Berlin after the election: what now, Ms. Giffey?


analysis

Status: 02/27/2023 5:53 p.m

Franziska Giffey’s political future is hanging by a thread. In Berlin, the SPD is a hair’s breadth ahead of the Greens. If Giffey does not remain Governing Mayor, her steep political career is likely to be over.

She’s doing what a governing mayor has to do after an election. Franziska Giffey governs, represents and explores. She sits for seven and a half hours with the old and perhaps new coalition partners, the Greens and the Left. The round with the CDU is hardly shorter. In the evening, the ruler stands on the red carpet of the Berlinale. Oh yes, and the Senate is still in session and then there is the summit against youth violence.

Even in normal times, politics is a tough job. This is even more true during and after the election campaign, especially when there is so much uncertainty. Two weeks after the memorable repeat election, it has not yet been decided who will govern the city with whom and what will become of the woman in the Red City Hall. “We are probing with an open mind,” Giffey describes the state of uncertainty. Just as open as the coalition question is what will become of it.

All or nothing

The official end result is now available with the SPD having a mini lead of 53 votes over the Greens. But for the former district mayor of Neukölln, the former federal minister for family affairs and incumbent governing mayor, it is politically all or nothing.

Because: The Social Democrats could still lose the Red City Hall after more than 20 years. And the opposition role is not excluded either. If that happens, dams that have held up so far will break in the party. And Giffey might get carried away.

However, the best of all scenarios has happened for the Governing Mayor with this official end result: Nothing changes in the order of the parties: SPD in second place, the Greens in third place. Giffey can continue to maintain her claim to the office of Governing Mayor. “I came to stay,” she said during the election campaign.

Anyone watching the Governing Mayoress might well get the idea that one has found her dream job here. Giffey would have to continue the red-green-red coalition for this, even if it is not their heart alliance.

“majority is majority”

The situation would have been very different if the SPD had had to settle for third place. Red-Green-Red could have continued as Green-Red-Red in this case. In line with political practice, the Greens would have had the Red City Hall as the strongest force.

The green top candidate, Bettina Jarasch, was aiming for exactly that during the election campaign and provocatively posed the question: “Can the SPD also become a junior partner?”
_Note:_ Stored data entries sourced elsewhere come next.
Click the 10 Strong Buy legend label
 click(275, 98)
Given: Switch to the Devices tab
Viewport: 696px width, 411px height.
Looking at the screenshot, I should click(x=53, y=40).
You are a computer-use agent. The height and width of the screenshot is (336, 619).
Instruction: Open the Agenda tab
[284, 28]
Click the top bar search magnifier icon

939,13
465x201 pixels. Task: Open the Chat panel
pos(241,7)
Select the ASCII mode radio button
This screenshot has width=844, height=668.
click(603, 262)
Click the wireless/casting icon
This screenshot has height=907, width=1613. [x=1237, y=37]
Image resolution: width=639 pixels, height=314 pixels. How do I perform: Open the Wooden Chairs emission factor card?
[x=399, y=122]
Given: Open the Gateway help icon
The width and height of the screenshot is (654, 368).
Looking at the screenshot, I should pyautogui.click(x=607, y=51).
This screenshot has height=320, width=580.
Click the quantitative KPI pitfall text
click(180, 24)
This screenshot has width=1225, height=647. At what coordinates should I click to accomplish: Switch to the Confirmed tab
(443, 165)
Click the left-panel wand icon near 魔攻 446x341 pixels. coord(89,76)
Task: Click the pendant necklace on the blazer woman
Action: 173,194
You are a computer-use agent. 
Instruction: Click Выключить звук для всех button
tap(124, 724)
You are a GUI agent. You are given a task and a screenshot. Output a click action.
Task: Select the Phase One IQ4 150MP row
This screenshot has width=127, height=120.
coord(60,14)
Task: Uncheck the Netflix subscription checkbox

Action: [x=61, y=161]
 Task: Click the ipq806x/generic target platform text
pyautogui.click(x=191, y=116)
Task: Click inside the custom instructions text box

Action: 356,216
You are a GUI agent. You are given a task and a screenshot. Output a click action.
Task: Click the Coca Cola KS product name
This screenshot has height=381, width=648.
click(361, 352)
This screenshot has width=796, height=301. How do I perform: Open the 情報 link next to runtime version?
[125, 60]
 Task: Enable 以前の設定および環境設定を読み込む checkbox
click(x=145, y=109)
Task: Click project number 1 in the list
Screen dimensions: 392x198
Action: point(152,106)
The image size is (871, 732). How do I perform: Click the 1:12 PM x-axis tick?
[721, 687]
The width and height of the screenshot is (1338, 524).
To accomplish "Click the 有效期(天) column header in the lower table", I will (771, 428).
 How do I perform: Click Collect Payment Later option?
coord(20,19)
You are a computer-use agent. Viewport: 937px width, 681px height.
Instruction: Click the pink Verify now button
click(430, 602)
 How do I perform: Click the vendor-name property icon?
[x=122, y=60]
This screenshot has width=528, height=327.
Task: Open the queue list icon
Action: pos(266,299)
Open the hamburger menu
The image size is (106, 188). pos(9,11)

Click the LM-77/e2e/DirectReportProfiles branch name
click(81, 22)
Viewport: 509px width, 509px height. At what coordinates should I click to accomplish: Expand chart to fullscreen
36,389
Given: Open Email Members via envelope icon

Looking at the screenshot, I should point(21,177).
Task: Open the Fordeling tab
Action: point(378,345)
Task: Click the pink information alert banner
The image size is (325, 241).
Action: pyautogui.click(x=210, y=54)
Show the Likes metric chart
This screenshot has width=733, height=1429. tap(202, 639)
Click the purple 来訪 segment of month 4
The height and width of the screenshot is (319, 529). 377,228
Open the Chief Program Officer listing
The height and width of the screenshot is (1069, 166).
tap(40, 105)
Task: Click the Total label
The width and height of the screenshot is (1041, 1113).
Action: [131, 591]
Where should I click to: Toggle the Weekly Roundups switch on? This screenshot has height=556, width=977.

This question no longer arises for Giffey and the SPD – at least not in this constellation. Especially since the green front woman Jarasch already signaled: “Majority is majority.” Even if it’s only 53 votes.

An alliance with the CDU?

The strategists of all parties, on the other hand, are following the intellectual games of older Berlin Social Democrats with great interest, although they no longer have any offices or functions. They more or less clearly recommend their party to enter into an alliance with the CDU.

Politically, there would certainly be intersections in a black-red constellation. The two top people are not far apart in terms of content either. Neither Franziska Giffey nor Kai Wegner believe in significantly reducing car traffic. Both agree that the expropriation of large housing groups is the wrong way.

But could Giffey see herself working as a super senator under Governing Mayor Kai Wegner? There is only silence from social democrats to this question.

But even if Giffey could imagine himself politically and personally black and red: The Berlin SPD would be difficult to force into this most unloved of all possible constellations. Rather, a chain reaction in the party threatens to turn in the direction of the grand coalition.

Tensed silence after the election defeat

It is noticeable that in the Berlin SPD, which is always open to discussion, there is a tense silence after the historic defeat in the elections. The district chairman of the SPD in Charlottenburg-Wilmersdorf, Kian Niroomand, briefly ventured out of cover with the call for a “fresh start”. But Niroomand was promptly recaptured by the party leadership.

Others wondered whether it would not be better to renew themselves in opposition after this election result. There is no broad public support for it, let alone uproar in the party.

“We want peace so that the red-green-red alliance can be renewed,” said one who is well acquainted with the party soul and the power structure and is not one of the supporters of the state chairmen and governing mayoress.

Conversely, this means that if Giffey were to take the path towards the CDU or if the SPD ultimately had to go into the opposition, the calm would suddenly be over. Conflicts that are now being laboriously kept under the rug would erupt in the open. The left in the SPD would then rebel against Giffey’s party rights.

Giffey’s uncertain future

Giffey herself has not yet commented on what she would do if she could no longer serve as Governing Mayor. “Oh, you know, I don’t concern myself with that,” she always said during the election campaign.

That’s typical Giffey: stay optimistic and keep your sights set on the “Red Town Hall” goal. But if things turn out differently, for example if the Greens forge an alliance with the CDU, bypassing the SPD, Giffey’s days as state chairman of the Berlin SPD are likely to be numbered.